> **Dataset entries**
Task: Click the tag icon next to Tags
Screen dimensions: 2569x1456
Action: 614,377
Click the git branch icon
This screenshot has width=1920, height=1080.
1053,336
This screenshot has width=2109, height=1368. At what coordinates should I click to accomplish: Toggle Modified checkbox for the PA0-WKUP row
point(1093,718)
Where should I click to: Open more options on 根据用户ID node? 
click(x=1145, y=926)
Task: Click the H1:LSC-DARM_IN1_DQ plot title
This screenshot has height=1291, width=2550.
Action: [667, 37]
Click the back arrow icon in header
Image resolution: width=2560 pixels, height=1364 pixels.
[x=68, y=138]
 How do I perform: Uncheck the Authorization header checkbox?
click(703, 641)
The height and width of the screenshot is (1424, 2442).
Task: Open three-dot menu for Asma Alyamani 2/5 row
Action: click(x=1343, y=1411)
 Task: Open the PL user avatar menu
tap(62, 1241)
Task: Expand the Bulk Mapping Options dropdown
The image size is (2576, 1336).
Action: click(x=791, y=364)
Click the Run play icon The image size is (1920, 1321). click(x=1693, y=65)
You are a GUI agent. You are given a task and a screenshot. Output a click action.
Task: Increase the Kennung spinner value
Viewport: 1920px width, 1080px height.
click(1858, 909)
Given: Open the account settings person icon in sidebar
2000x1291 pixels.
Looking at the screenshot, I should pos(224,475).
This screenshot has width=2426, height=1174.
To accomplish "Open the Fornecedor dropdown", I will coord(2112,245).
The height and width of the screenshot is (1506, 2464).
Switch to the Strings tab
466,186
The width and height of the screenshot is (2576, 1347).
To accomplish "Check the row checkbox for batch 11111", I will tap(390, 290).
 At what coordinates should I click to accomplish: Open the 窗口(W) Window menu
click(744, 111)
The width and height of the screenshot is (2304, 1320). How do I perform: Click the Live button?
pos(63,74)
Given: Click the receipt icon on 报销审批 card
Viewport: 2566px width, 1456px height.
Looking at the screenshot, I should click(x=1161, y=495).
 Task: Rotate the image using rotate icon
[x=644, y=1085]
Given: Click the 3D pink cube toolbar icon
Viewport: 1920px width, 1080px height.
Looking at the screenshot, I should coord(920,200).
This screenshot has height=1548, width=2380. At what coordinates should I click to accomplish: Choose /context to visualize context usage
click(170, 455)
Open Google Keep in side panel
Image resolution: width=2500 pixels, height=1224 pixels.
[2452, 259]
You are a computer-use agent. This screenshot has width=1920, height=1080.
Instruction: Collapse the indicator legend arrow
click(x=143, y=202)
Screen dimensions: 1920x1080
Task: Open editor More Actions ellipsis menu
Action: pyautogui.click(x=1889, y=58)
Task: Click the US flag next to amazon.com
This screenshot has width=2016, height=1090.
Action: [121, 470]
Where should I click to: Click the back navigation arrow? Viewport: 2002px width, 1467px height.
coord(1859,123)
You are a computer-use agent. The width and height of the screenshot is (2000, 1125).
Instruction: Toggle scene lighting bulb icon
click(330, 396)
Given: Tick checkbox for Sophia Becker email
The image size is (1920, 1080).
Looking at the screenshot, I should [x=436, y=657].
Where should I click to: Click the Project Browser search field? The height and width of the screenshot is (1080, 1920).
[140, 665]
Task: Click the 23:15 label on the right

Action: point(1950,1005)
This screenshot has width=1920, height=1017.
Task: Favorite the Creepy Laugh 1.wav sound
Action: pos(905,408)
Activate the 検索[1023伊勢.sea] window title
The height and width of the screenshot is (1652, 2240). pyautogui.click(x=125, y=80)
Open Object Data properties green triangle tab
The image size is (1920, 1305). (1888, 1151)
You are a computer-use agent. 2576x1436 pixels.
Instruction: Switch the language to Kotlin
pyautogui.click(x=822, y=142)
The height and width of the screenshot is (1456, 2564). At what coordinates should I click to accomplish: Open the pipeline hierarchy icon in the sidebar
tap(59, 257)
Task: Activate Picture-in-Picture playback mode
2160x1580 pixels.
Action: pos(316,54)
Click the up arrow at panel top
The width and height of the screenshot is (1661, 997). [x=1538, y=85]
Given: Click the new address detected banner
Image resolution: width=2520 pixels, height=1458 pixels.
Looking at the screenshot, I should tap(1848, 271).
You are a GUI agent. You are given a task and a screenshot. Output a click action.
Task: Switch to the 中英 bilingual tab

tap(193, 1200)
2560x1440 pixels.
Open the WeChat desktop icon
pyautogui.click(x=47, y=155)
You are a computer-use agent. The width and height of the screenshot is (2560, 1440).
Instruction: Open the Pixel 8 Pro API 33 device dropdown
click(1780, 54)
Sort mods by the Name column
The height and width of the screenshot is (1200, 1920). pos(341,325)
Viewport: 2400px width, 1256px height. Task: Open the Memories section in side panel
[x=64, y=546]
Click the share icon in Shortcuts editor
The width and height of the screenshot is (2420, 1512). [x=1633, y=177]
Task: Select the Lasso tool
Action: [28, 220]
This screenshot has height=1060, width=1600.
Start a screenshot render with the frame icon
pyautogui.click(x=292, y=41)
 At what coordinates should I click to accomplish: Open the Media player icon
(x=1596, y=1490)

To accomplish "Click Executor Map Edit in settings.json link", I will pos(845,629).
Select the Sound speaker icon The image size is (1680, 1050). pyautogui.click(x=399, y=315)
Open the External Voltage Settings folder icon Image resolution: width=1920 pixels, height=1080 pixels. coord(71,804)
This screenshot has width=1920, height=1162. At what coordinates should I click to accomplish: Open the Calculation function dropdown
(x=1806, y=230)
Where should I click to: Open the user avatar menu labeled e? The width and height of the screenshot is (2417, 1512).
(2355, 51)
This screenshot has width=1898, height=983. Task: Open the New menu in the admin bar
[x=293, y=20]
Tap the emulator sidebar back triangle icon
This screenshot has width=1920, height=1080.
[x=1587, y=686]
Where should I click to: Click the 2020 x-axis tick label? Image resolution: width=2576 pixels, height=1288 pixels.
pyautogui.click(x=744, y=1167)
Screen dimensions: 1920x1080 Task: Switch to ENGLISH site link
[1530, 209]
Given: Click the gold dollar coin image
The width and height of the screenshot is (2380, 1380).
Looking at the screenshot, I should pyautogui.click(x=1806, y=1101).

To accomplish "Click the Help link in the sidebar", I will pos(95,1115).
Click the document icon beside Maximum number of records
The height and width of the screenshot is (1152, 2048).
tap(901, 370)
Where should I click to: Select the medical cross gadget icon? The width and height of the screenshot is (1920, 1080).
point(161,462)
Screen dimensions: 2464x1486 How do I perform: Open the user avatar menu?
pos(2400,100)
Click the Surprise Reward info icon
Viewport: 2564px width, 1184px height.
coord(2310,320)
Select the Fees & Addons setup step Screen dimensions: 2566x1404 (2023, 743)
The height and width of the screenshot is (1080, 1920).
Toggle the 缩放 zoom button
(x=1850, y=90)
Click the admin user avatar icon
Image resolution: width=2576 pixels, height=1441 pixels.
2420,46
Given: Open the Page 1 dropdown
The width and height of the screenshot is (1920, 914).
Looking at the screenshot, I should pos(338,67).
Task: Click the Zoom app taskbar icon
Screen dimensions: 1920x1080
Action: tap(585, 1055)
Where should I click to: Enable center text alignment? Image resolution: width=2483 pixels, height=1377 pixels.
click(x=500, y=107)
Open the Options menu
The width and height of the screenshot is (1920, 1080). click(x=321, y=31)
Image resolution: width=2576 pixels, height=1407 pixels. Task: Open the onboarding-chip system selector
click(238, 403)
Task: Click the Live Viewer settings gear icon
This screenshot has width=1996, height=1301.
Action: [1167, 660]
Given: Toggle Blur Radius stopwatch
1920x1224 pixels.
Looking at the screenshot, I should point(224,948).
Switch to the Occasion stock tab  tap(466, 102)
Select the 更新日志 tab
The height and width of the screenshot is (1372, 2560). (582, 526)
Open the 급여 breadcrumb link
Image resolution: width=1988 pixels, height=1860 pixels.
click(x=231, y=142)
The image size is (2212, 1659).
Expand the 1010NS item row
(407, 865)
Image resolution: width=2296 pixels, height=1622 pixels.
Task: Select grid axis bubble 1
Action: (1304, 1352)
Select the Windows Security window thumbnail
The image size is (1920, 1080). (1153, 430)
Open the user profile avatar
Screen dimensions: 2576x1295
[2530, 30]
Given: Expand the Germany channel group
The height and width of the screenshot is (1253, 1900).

> **Task prompt**
Above are the entries. Quote exactly the lines from the one bearing "At what coordinates should I click to accomplish: Open the Media" through the one bearing "Given: Click the gold dollar coin image".

> **Worked solution**
 At what coordinates should I click to accomplish: Open the Media player icon
(x=1596, y=1490)

To accomplish "Click Executor Map Edit in settings.json link", I will pos(845,629).
Select the Sound speaker icon The image size is (1680, 1050). pyautogui.click(x=399, y=315)
Open the External Voltage Settings folder icon Image resolution: width=1920 pixels, height=1080 pixels. coord(71,804)
This screenshot has width=1920, height=1162. At what coordinates should I click to accomplish: Open the Calculation function dropdown
(x=1806, y=230)
Where should I click to: Open the user avatar menu labeled e? The width and height of the screenshot is (2417, 1512).
(2355, 51)
This screenshot has width=1898, height=983. Task: Open the New menu in the admin bar
[x=293, y=20]
Tap the emulator sidebar back triangle icon
This screenshot has width=1920, height=1080.
[x=1587, y=686]
Where should I click to: Click the 2020 x-axis tick label? Image resolution: width=2576 pixels, height=1288 pixels.
pyautogui.click(x=744, y=1167)
Screen dimensions: 1920x1080 Task: Switch to ENGLISH site link
[1530, 209]
Given: Click the gold dollar coin image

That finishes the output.